How to complete this task :: Give back the line that contains "The image size is (316, 305)." and every following line, exactly as they appear, through the end of the data.

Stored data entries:
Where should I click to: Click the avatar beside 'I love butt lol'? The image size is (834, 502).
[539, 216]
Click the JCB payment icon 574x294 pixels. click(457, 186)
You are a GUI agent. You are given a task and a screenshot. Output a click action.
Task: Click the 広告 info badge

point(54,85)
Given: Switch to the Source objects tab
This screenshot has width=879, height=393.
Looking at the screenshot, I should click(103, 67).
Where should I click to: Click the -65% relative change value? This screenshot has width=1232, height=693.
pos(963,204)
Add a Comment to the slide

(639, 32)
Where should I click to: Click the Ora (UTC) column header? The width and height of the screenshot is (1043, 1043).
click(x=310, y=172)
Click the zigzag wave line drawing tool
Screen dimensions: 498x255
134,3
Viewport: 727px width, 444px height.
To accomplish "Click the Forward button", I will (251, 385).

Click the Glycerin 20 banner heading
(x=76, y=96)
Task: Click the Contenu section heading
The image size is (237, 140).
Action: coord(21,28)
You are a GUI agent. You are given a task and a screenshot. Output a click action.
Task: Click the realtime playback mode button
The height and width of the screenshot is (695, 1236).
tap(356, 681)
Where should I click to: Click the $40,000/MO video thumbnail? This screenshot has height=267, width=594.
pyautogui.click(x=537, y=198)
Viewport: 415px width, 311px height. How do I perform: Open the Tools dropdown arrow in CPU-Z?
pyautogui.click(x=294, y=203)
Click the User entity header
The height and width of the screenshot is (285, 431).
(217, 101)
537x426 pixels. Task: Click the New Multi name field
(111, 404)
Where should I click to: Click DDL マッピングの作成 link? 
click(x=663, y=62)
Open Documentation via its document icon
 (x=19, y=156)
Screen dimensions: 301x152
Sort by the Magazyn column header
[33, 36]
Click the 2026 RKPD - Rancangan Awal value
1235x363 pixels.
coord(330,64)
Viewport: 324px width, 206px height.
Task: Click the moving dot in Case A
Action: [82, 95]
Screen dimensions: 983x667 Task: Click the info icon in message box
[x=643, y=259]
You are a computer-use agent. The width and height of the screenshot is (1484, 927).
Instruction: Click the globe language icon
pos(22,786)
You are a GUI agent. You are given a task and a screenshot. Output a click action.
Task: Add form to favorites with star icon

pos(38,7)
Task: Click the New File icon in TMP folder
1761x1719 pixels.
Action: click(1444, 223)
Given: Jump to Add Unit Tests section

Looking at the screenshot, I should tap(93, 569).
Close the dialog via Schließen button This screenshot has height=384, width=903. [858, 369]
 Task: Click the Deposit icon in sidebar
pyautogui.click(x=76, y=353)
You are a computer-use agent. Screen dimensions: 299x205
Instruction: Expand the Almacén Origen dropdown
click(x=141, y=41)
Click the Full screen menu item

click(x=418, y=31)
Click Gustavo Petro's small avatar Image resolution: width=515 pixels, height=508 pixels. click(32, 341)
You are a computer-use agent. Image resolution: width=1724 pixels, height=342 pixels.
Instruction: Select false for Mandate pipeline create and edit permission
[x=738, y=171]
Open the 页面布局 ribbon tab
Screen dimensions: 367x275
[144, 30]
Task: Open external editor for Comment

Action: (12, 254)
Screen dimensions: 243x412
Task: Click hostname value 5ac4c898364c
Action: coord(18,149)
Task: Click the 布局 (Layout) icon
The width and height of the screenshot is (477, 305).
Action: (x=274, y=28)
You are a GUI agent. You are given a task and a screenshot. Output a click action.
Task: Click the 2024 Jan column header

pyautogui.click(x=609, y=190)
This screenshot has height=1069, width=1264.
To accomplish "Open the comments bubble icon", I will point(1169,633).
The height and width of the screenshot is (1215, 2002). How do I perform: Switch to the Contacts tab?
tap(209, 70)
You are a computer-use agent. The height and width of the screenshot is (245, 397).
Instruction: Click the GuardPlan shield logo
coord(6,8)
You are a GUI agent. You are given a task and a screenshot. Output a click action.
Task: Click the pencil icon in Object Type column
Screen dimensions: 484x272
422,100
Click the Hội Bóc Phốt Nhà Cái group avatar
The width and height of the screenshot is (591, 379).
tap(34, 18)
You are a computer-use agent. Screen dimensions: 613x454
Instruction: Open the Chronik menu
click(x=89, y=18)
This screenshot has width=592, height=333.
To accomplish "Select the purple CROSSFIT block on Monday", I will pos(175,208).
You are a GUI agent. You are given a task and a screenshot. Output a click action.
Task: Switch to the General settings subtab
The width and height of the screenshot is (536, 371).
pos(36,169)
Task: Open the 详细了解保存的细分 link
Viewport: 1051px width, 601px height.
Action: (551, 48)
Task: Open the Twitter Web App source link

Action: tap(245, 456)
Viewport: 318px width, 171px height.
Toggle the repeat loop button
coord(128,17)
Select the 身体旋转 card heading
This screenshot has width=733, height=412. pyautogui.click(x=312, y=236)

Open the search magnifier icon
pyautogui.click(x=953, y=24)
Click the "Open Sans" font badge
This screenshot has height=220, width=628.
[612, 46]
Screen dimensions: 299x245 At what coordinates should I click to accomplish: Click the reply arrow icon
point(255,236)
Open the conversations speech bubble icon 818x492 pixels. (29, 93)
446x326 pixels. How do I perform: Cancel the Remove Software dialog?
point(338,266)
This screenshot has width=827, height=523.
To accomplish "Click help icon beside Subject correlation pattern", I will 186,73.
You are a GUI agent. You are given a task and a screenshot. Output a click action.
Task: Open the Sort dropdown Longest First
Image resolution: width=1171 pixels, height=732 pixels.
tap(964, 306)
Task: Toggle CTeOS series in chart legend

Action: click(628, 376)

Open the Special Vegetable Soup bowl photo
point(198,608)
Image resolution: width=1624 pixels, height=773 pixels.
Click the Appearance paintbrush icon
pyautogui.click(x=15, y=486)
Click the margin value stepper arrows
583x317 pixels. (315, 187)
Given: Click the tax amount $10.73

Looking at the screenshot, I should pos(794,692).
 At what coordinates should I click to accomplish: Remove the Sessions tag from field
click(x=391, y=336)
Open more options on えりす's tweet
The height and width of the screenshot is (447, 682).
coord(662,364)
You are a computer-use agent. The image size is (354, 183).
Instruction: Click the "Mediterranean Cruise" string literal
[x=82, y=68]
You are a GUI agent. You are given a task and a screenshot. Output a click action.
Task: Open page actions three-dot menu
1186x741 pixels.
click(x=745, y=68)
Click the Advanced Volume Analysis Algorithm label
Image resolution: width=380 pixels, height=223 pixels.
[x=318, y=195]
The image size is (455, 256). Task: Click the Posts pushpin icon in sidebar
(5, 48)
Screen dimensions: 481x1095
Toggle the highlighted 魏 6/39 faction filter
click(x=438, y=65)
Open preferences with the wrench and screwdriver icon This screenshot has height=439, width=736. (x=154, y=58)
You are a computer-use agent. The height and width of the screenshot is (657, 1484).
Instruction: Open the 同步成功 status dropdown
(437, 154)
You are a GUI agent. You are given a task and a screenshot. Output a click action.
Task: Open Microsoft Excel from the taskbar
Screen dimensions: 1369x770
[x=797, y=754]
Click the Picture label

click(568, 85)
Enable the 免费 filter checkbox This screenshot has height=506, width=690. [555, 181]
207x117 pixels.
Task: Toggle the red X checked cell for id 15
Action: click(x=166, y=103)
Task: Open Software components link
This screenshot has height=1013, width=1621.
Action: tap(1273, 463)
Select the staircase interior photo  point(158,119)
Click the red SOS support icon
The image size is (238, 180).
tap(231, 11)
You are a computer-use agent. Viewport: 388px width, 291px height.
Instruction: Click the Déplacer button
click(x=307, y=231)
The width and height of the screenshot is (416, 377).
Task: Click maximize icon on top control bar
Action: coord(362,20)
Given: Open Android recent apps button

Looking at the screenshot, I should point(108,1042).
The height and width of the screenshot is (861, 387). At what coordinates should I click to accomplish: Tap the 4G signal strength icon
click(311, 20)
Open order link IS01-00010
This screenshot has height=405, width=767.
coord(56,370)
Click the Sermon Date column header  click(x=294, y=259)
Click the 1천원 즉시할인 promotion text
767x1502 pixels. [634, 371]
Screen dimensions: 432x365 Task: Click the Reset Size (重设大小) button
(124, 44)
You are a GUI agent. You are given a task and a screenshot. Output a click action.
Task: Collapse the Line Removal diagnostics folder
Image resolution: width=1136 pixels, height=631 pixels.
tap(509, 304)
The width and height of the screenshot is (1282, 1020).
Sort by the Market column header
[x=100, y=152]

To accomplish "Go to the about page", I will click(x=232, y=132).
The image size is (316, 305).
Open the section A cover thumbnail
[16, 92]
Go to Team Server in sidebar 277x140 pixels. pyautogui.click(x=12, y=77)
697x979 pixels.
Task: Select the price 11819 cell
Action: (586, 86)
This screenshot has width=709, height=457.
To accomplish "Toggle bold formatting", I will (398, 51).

Response to this task ::
The image size is (316, 305).
Open the section A cover thumbnail
[16, 92]
Go to Team Server in sidebar 277x140 pixels. pyautogui.click(x=12, y=77)
697x979 pixels.
Task: Select the price 11819 cell
Action: (586, 86)
This screenshot has width=709, height=457.
To accomplish "Toggle bold formatting", I will (398, 51).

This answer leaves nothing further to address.